We are staring at yet another Lok Sabha election meanwhile. I use the word 'staring' because that’s how hollow I feel. The same way I felt when the BJP government releases an election manifesto that goes gung ho on Islamic marital practices — but fails miserably in taking a tough stand on gender violence and subordination of women in other marriages.
C’mon, Mishraji, you know this selective sympathy is just for political wins.
But what about men like you?
Retired legal heads who once guarded our Constitution, to whom we women are directed to, to whom we look at with fractured hope and painful irony, what makes you think that a woman is the property and chattel of her husband or any man, for that matter?
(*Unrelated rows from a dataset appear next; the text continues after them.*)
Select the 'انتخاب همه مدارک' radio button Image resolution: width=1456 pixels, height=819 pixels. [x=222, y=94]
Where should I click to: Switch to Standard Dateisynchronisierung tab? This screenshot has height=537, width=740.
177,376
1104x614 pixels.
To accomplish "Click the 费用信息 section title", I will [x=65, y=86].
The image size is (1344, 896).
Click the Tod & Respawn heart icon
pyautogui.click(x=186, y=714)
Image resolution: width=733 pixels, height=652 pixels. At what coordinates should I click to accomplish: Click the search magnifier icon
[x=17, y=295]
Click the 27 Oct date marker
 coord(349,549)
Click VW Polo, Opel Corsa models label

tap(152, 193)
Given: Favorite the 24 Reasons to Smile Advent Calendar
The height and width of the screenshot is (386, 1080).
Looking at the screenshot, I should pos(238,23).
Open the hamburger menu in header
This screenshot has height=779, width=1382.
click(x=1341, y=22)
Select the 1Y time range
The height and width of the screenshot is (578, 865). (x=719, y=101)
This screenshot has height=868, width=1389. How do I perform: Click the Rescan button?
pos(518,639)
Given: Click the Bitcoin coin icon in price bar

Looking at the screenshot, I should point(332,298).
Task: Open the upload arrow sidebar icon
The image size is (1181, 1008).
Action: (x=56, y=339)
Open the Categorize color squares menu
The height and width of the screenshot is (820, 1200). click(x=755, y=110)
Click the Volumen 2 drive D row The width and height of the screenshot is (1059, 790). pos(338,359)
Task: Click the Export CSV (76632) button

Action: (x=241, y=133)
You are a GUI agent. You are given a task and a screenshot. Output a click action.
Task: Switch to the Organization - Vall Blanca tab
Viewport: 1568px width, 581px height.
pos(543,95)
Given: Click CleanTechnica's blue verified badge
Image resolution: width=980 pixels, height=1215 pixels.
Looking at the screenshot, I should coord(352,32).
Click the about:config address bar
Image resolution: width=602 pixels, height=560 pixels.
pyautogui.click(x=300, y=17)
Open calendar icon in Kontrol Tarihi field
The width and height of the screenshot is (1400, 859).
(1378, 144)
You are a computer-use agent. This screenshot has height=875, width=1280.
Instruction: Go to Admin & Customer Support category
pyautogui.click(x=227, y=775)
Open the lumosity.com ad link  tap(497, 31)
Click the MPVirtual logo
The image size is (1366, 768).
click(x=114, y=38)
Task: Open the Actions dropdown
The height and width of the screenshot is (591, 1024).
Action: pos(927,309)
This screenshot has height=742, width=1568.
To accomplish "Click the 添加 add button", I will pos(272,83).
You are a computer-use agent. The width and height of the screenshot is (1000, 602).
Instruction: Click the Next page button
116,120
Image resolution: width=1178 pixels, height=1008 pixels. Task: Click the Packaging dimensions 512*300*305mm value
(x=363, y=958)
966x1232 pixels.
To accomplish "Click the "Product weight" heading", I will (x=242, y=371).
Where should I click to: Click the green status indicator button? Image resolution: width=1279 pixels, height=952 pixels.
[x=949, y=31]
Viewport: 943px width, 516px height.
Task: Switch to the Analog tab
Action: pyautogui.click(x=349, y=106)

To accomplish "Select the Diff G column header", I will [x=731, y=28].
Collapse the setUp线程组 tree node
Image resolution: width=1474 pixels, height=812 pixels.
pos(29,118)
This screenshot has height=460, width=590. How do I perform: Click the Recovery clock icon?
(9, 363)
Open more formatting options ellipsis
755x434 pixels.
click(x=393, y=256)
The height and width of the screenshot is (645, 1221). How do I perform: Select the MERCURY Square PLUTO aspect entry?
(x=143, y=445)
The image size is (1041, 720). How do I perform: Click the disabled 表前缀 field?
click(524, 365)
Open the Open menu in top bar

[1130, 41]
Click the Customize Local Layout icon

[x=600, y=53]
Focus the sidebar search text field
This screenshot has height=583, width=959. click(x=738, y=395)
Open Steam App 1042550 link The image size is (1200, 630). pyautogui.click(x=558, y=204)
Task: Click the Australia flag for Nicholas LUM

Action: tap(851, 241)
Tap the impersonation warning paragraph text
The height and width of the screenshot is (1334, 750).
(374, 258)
That if we are beaten and exploited, we must keep silent and remain sane and never report it, for fear of social ostracisation, the way Neeti did, the way I was scared to talk about it. What makes men so sure of our values of family that they rape us again and again and again, deceptively packaging even dastardly crimes like child sex abuse. For generations. That impunity this gives, a fake sense of bravado and machismo to the sexual predator on the street, in a darkened alley, in a swanky boardroom or in a plush high-rise — to rape the woman he thinks he is master over. Whose body is his territory.
To terrorise and torment and taunt and taint.
Let’s get real.
'Family values' are a joke.
As is this constant cross-reference to our pracheen sabhyata. And let’s remember the last word. In this country where hordes of Indians fast for nine days for a potent Mother Goddess, every seven minutes, one more Nirbhaya is created.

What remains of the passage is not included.